Problem statement: Please give the data again in full, exactly as it reads.

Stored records
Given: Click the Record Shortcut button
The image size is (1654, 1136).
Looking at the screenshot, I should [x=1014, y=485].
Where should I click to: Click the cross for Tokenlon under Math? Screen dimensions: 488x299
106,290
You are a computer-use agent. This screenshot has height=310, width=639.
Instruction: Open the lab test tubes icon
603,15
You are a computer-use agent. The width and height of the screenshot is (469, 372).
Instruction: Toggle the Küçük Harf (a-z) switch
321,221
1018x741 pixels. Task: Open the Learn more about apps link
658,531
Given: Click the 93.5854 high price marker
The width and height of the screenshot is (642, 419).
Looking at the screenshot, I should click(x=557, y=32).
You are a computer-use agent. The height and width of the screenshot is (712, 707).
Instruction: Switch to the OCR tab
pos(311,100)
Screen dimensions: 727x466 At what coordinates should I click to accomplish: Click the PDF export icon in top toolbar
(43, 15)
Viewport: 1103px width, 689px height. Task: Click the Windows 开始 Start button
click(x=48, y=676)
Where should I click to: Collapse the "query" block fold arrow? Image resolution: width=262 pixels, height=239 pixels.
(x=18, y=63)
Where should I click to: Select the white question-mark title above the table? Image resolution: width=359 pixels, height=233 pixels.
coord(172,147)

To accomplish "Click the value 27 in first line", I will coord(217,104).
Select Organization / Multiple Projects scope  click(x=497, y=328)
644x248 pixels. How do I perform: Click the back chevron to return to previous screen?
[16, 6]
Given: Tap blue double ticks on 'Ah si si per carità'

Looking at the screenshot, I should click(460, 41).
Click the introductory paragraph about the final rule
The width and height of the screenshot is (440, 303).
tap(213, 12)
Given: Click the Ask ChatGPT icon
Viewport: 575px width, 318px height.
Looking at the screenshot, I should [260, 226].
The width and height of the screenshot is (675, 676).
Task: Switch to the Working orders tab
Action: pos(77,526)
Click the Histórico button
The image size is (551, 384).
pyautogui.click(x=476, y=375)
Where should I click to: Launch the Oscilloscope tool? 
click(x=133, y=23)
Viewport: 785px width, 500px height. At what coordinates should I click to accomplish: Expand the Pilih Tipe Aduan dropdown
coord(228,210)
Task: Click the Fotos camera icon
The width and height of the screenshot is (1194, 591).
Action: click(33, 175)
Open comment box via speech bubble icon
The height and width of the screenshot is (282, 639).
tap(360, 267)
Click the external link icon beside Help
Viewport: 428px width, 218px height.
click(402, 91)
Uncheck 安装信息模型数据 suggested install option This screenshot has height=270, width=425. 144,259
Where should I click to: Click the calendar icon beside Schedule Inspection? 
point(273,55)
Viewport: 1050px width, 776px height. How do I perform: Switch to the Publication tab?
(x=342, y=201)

Output of the task:
Given: Click the Record Shortcut button
The image size is (1654, 1136).
Looking at the screenshot, I should [x=1014, y=485].
Where should I click to: Click the cross for Tokenlon under Math? Screen dimensions: 488x299
106,290
You are a computer-use agent. This screenshot has height=310, width=639.
Instruction: Open the lab test tubes icon
603,15
You are a computer-use agent. The width and height of the screenshot is (469, 372).
Instruction: Toggle the Küçük Harf (a-z) switch
321,221
1018x741 pixels. Task: Open the Learn more about apps link
658,531
Given: Click the 93.5854 high price marker
The width and height of the screenshot is (642, 419).
Looking at the screenshot, I should click(x=557, y=32).
You are a computer-use agent. The height and width of the screenshot is (712, 707).
Instruction: Switch to the OCR tab
pos(311,100)
Screen dimensions: 727x466 At what coordinates should I click to accomplish: Click the PDF export icon in top toolbar
(43, 15)
Viewport: 1103px width, 689px height. Task: Click the Windows 开始 Start button
click(x=48, y=676)
Where should I click to: Collapse the "query" block fold arrow? Image resolution: width=262 pixels, height=239 pixels.
(x=18, y=63)
Where should I click to: Select the white question-mark title above the table? Image resolution: width=359 pixels, height=233 pixels.
coord(172,147)

To accomplish "Click the value 27 in first line", I will coord(217,104).
Select Organization / Multiple Projects scope  click(x=497, y=328)
644x248 pixels. How do I perform: Click the back chevron to return to previous screen?
[16, 6]
Given: Tap blue double ticks on 'Ah si si per carità'

Looking at the screenshot, I should click(460, 41).
Click the introductory paragraph about the final rule
The width and height of the screenshot is (440, 303).
tap(213, 12)
Given: Click the Ask ChatGPT icon
Viewport: 575px width, 318px height.
Looking at the screenshot, I should [260, 226].
The width and height of the screenshot is (675, 676).
Task: Switch to the Working orders tab
Action: pos(77,526)
Click the Histórico button
The image size is (551, 384).
pyautogui.click(x=476, y=375)
Where should I click to: Launch the Oscilloscope tool? 
click(x=133, y=23)
Viewport: 785px width, 500px height. At what coordinates should I click to accomplish: Expand the Pilih Tipe Aduan dropdown
coord(228,210)
Task: Click the Fotos camera icon
The width and height of the screenshot is (1194, 591).
Action: click(33, 175)
Open comment box via speech bubble icon
The height and width of the screenshot is (282, 639).
tap(360, 267)
Click the external link icon beside Help
Viewport: 428px width, 218px height.
click(402, 91)
Uncheck 安装信息模型数据 suggested install option This screenshot has height=270, width=425. 144,259
Where should I click to: Click the calendar icon beside Schedule Inspection? 
point(273,55)
Viewport: 1050px width, 776px height. How do I perform: Switch to the Publication tab?
(x=342, y=201)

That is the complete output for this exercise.